Alih-alih, tim menemukan bahwa otak anak-anak diorganisir di sekitar hub, seperti sistem lalu lintas yang efisien atau jejaring sosial. Anak-anak yang memiliki hub otak yang terhubung dengan baik memiliki kesulitan kognitif yang sangat spesifik, seperti keterampilan mendengar yang buruk, atau tidak memiliki kesulitan kognitif sama sekali. Sebaliknya, anak-anak dengan hub yang kurang terhubung – seperti stasiun kereta dengan sedikit atau koneksi yang buruk – memiliki masalah kognitif yang luas dan parah.
“Para ilmuwan ini sudah berdebat selama beberapa waktu bahwa ada daerah tertentu pada otak yang memprediksi memiliki kelainan atau kesulitan belajar tertentu, tetapi kami sudah membuktikan bahwa ini bukan masalahnya,” kata Dr Duncan Astle, penulis senior studi ini. “Faktanya, jauh lebih penting untuk mempertimbangkan bagaimana area otak ini terhubung – khususnya, apakah mereka terhubung melalui hub. Tingkat kesulitan belajar sangat terkait dengan keterhubungan hub ini, kami pikir karena hub ini memainkan kunci peran dalam berbagi informasi antar area otak. “
Dr Astle mengatakan bahwa salah satu implikasi dari pekerjaan mereka adalah bahwa itu menyarankan bahwa intervensi harus kurang bergantung pada label diagnostik.
“Menerima diagnosis adalah penting bagi keluarga. Ini dapat memberikan pengakuan profesional untuk kesulitan anak dan membuka pintu untuk dukungan spesialis. Tetapi dalam hal intervensi khusus, misalnya dari guru anak, mereka dapat menjadi gangguan.

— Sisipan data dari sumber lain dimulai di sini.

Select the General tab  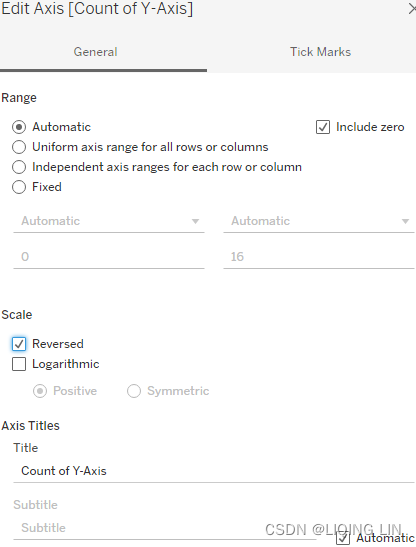(95, 52)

“Lebih baik untuk melihat bidang kesulitan kognitif mereka dan bagaimana hal ini dapat didukung, misalnya menggunakan intervensi khusus untuk meningkatkan keterampilan mendengarkan atau kompetensi bahasa, atau pada intervensi yang akan baik untuk seluruh kelas, seperti bagaimana cara mengurangi pekerjaan tuntutan ingatan selama belajar. “
Temuan ini dapat menjelaskan mengapa perawatan obat belum terbukti efektif untuk gangguan perkembangan. Methylphenidate (Ritalin), misalnya, yang digunakan untuk mengobati ADHD, tampaknya mengurangi hiperaktivitas, tetapi tidak memulihkan kesulitan kognitif atau meningkatkan kemajuan pendidikan. Obat-obatan cenderung menargetkan tipe sel saraf tertentu, tetapi akan berdampak kecil pada organisasi ‘berbasis hub’ yang telah muncul selama bertahun-tahun.

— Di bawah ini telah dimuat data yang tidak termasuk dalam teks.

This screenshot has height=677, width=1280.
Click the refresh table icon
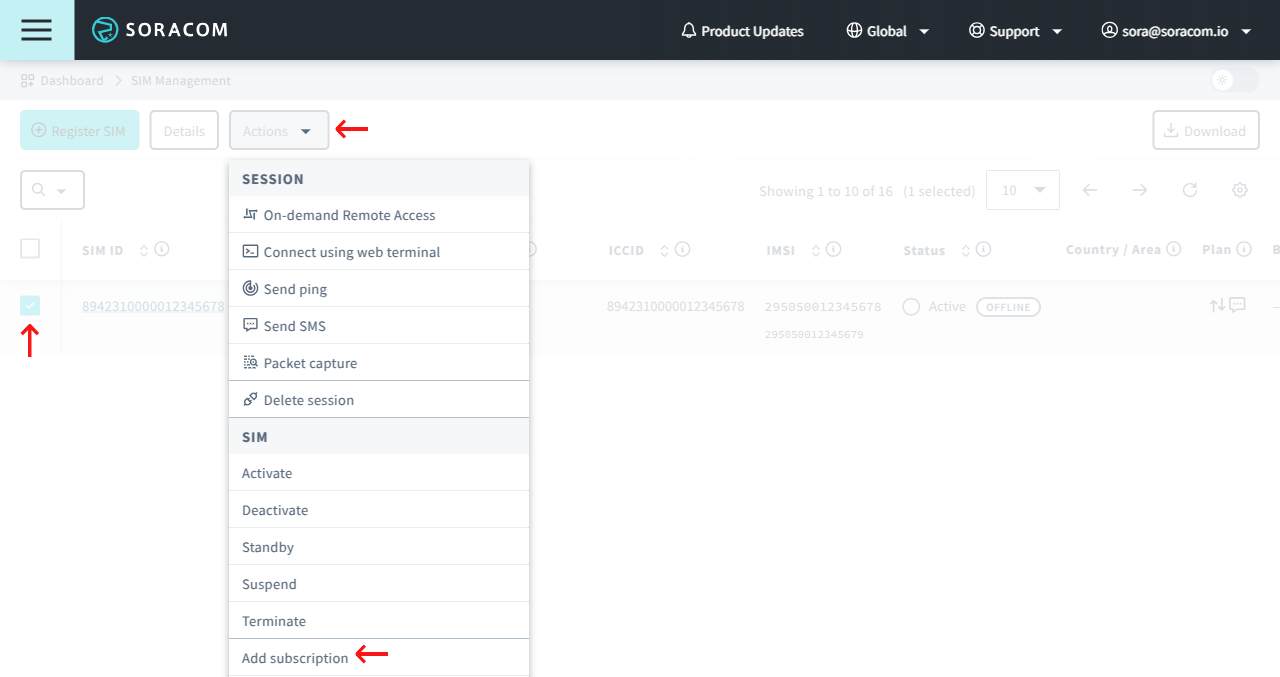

Meskipun ini adalah pertama kalinya hub dan koneksinya terbukti memainkan peran kunci dalam kesulitan belajar dan gangguan perkembangan, pentingnya mereka dalam gangguan otak menjadi semakin jelas dalam beberapa tahun terakhir. Peneliti Cambridge sebelumnya telah menunjukkan bahwa mereka juga memainkan peran penting dalam gangguan kesehatan mental yang mulai muncul selama masa remaja, seperti skizofrenia.
Penelitian ini didanai oleh Medical Research Council.